Brief A:
In the dance review below, copy word for word the part that opens with the words containing "In short, it" and closes with "Have I Done.".

Source text:
+++

In short, it was a beautiful piece, and Achugar demonstrates that she has the capacity to think well outside the box of traditional dance technique, achieving some truly amazing moments.

Later, after a short dinner break, I caught the festival’s Entree + Le Plat showing: the Entree was a 20 minute piece by John Jasperse, Janitors of Lunacy, followed up by a work-in-progress showing by Faye Driscoll (who alternates that spot with Kyle Abraham). The Le Plat is Miguel Guttierez’s Heavens What Have I Done.

This was my first experience of Jasperse’s work, having missed his presentation at TBA Festival, and seriously, it did not disappoint. The piece opens with the theatre slowing filling with fog, and then Jasperse and Jame McGinn emerge in the dark, with 15 bright white, halogen-y bulbed lights strapped to various parts of their bodies. The first movement of the work is a hyperkinetic dance performance in which all you can see are the tight beams of light swinging through the fog. It actually briefly made my jaw drop, it was so surprisingly simple but effective. Then the two simple remove the lights and place them in a row downstage, facing up like footlights (there’s no lighting otherwise in the entire piece), and proceed through a first comic, them meditative performance with gray rubber trash cans. It was a simple but deliciously amazing performance that at the very least makes perfectly clear to me why Jasperse is such a talked about choreograher.

Driscoll’s piece is a work-in-progress, so I won’t remotely subject it to analysis other than to say that even in a such a rough format, she demonstrates her considerable gifts as a choreographer, particularly in terms of movement dynamism and stage geometry, to say nothing of her winking sense of humor. And dancer Jesse Zaritt, with whom she performs, is of course an amazing artist.

And finally, there was Gutierrez: like Jasperse, this was my first chance to see such a notable artist’s work, and while Heavens What Have I Done isn’t exactly what I expected, it was still revealing as to why Gutierrez has the rep he does.

A good half the performance is him running around setting up for it and rambling through a tangent-laden monologue about his life, the backstory of the piece, things he’s reading, how he hurt his back. The entire time he wears a sort of clown-face make-up job, and after some thirty minutes, having changed into an odd clown outfit and donning a Marie Antoinette wig, he live mixes a score of French declamatory phrases, writes out lyrics on the back wall, and sings along to an opera score before falling in a heap on the floor, with a long and strangely intense movement piece thrown in the middle. I have to admit, I’m still a little baffled, but I’d be lying if I said I didn’t enjoy every moment of it.

+++

Information provided:
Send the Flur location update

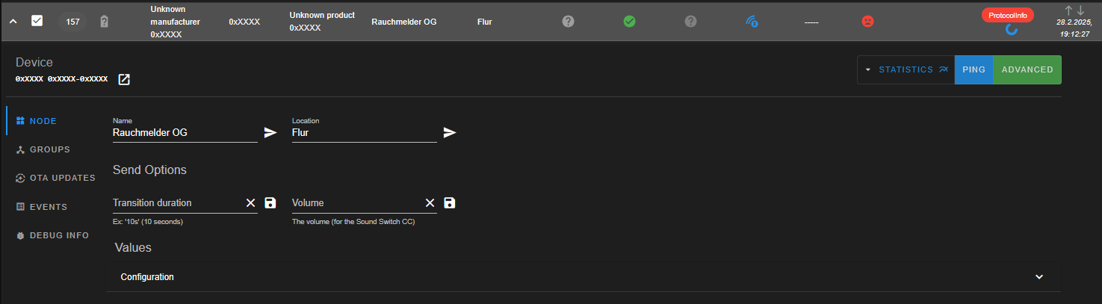pyautogui.click(x=450, y=133)
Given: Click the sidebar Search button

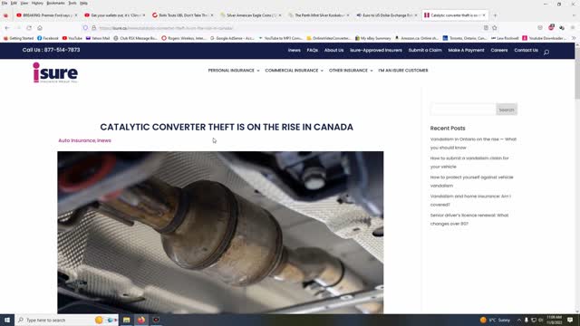Looking at the screenshot, I should tap(507, 110).
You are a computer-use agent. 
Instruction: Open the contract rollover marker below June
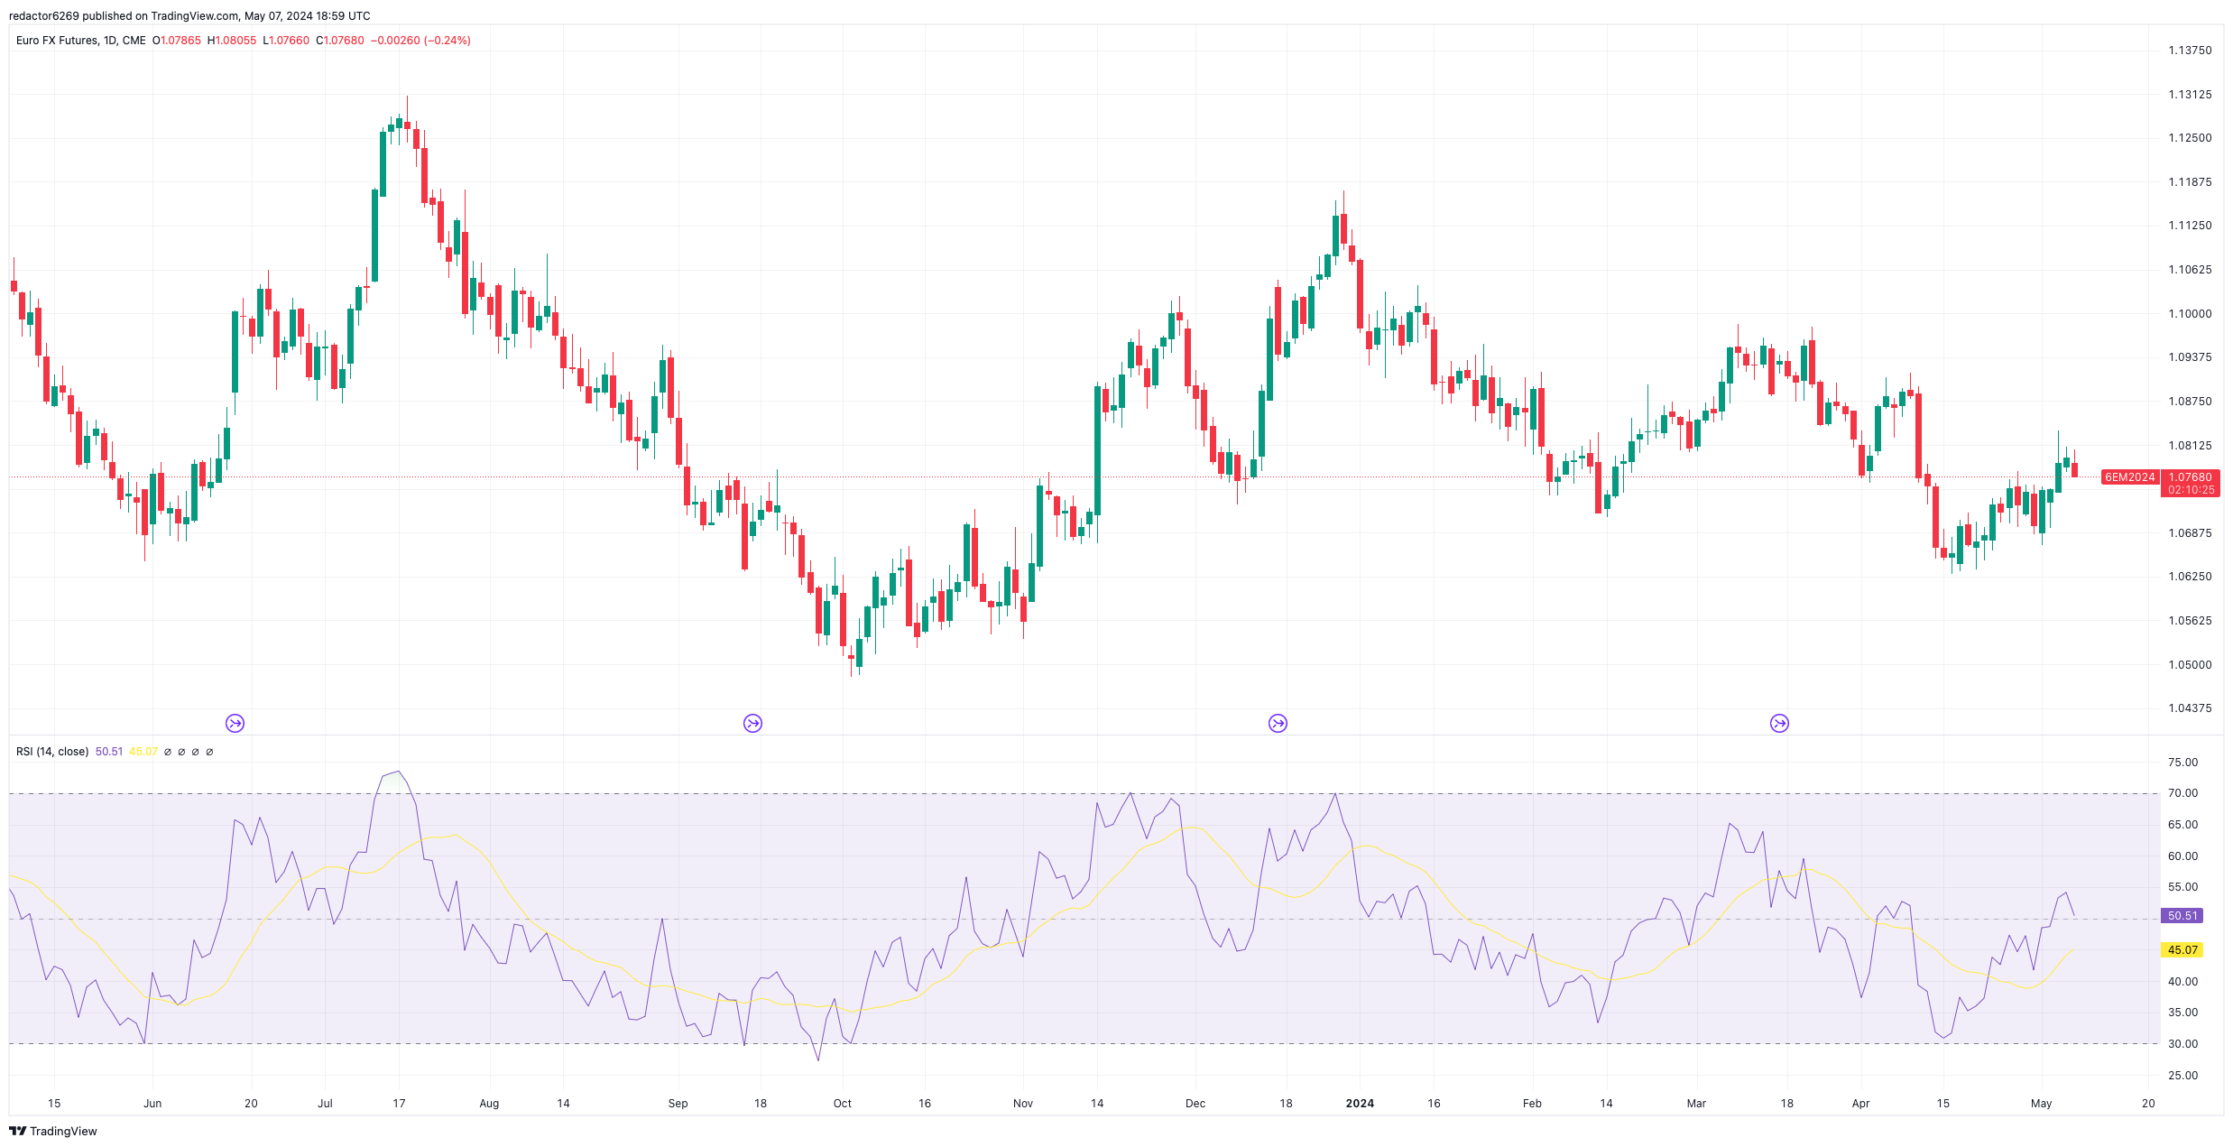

+++

Brief B:
Rewrite all the records above with "sidebar" changed to "toolbar" and everything else unchanged. Leave out the pictures.

Correct output A:
In short, it was a beautiful piece, and Achugar demonstrates that she has the capacity to think well outside the box of traditional dance technique, achieving some truly amazing moments.

Later, after a short dinner break, I caught the festival’s Entree + Le Plat showing: the Entree was a 20 minute piece by John Jasperse, Janitors of Lunacy, followed up by a work-in-progress showing by Faye Driscoll (who alternates that spot with Kyle Abraham). The Le Plat is Miguel Guttierez’s Heavens What Have I Done.

Correct output B:
Send the Flur location update

pyautogui.click(x=450, y=133)
Given: Click the toolbar Search button

Looking at the screenshot, I should tap(507, 110).
You are a computer-use agent. 
Instruction: Open the contract rollover marker below June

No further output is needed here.